[Jobs]
#1 Copy the part of the blog post on eating habits that starts at "Things Change" and ends at "reevaluate my habits.", substituting "routines" for "habits".
#2 Continue the blog post on eating habits from its last sentence.

Wednesday, January 14, 2009

Things Change

At the beginning of December, I stopped tracking my daily eating habits and gave myself a bit of a break from the somewhat stringent self-imposed standard I’d set. Feeling guilty when I “messed up” and ate something outside of my plan was really getting to me, so I decided to reevaluate my habits.

Over the holiday, I ate white flour, had some cookies with real sugar in them, and even had a hamburger from a fast food joint (and found that it was less tasty than I remembered). I’d estimate I wavered between a 5lb. weight difference. Partially, I wanted to see how much of my practice with healthier eating has become intuitive, and at the same time I felt the need to give myself a little bit of breathing room during the holiday season.

After some evaluation, I was able to come to a few conclusions about my attitude towards eating and food in general. This helped me get a better idea of what I’m doing well and what I’m struggling with. Also, I have to admit that it was really fun to do my holiday baking without thinking about re-writing recipes.

[Data segment]
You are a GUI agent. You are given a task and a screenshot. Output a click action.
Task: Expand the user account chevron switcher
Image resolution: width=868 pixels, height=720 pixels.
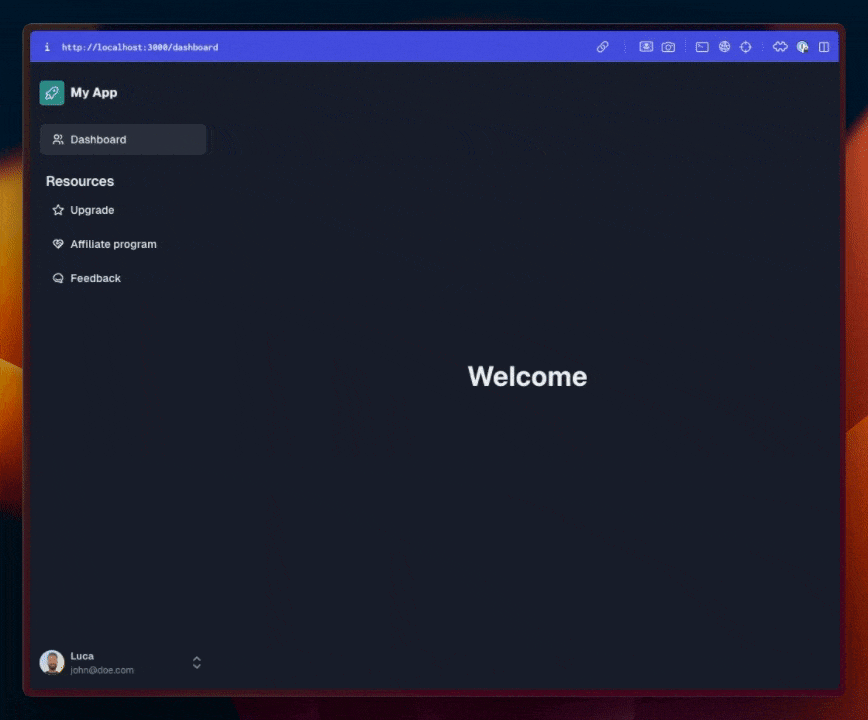click(197, 662)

[Expected answers]
#1
Things Change

At the beginning of December, I stopped tracking my daily eating routines and gave myself a bit of a break from the somewhat stringent self-imposed standard I’d set. Feeling guilty when I “messed up” and ate something outside of my plan was really getting to me, so I decided to reevaluate my routines.

#2
A Cookie Is Not The End of the World

I admit it. I love peanut butter blossoms. I’m not sure who woke up one day and thought how awesome it would be to put a Hershey kiss in the middle of a peanut butter cookie, but this was a brilliant person. Sweet, savory, and rich all at once, I’m pretty sure that it’s my favorite cookie.

And I had several over the holiday. Did I balloon up to 200lbs.? No. Did my stomach feel a little queasy the evening that I ate three of them? It sure did! My point is that a cookie is simply not the end of the world or the end of a successful weight loss journey. By allowing myself some wiggle room, I took the guilt out of eating. With the guilt gone, there were no bad feelings to *gasp* drive me to want to eat more.

Flour Power

Many of the cookies I made over the holiday had a portion of the all-purpose flour replaced with whole wheat flour, ground almonds, ground oats, or whole wheat pastry flour. These grains and nuts added greater depth and texture to my baked goods while the all-purpose flour kept them from becoming too dense or crumbly.

White flour doesn’t provide much in the way of nutrition though, so where it could be replaced without the risk of lowering the quality of the final product, I did so. More and more, I’m realizing that an “all or nothing” approach to ingredients is somewhat foolish.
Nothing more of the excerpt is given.